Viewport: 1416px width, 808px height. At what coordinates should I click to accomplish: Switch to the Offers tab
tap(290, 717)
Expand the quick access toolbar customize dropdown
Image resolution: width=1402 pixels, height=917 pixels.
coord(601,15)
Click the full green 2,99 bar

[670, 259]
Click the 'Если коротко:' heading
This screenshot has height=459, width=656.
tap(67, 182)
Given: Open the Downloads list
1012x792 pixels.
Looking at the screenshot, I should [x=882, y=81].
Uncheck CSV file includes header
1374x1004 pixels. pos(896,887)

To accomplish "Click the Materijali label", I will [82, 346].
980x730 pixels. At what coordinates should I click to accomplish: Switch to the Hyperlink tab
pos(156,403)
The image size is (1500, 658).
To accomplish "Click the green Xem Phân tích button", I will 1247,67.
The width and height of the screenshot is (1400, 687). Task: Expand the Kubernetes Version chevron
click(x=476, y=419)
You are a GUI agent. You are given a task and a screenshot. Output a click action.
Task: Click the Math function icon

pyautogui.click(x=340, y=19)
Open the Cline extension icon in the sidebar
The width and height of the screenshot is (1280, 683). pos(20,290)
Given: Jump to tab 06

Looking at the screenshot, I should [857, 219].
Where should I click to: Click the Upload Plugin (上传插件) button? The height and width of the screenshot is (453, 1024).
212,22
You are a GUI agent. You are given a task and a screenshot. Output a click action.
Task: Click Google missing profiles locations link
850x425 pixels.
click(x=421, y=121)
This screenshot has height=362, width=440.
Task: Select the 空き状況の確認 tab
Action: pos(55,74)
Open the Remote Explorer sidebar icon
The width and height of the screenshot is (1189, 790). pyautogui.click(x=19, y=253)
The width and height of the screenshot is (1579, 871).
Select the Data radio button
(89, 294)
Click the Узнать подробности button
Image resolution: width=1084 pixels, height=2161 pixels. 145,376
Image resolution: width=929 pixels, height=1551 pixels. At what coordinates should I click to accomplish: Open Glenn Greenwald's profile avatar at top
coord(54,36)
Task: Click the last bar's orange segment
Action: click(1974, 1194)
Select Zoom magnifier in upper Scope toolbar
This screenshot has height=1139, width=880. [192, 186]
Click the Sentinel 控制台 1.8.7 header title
____________________
■ Problem statement ■
Repeat exactly the lines of the material from the one with "Task: Click Google" through the end, both the first and the last included.

■ Completed task ■
Task: Click Google missing profiles locations link
850x425 pixels.
click(x=421, y=121)
This screenshot has height=362, width=440.
Task: Select the 空き状況の確認 tab
Action: pos(55,74)
Open the Remote Explorer sidebar icon
The width and height of the screenshot is (1189, 790). pyautogui.click(x=19, y=253)
The width and height of the screenshot is (1579, 871).
Select the Data radio button
(89, 294)
Click the Узнать подробности button
Image resolution: width=1084 pixels, height=2161 pixels. 145,376
Image resolution: width=929 pixels, height=1551 pixels. At what coordinates should I click to accomplish: Open Glenn Greenwald's profile avatar at top
coord(54,36)
Task: Click the last bar's orange segment
Action: click(1974, 1194)
Select Zoom magnifier in upper Scope toolbar
This screenshot has height=1139, width=880. [192, 186]
Click the Sentinel 控制台 1.8.7 header title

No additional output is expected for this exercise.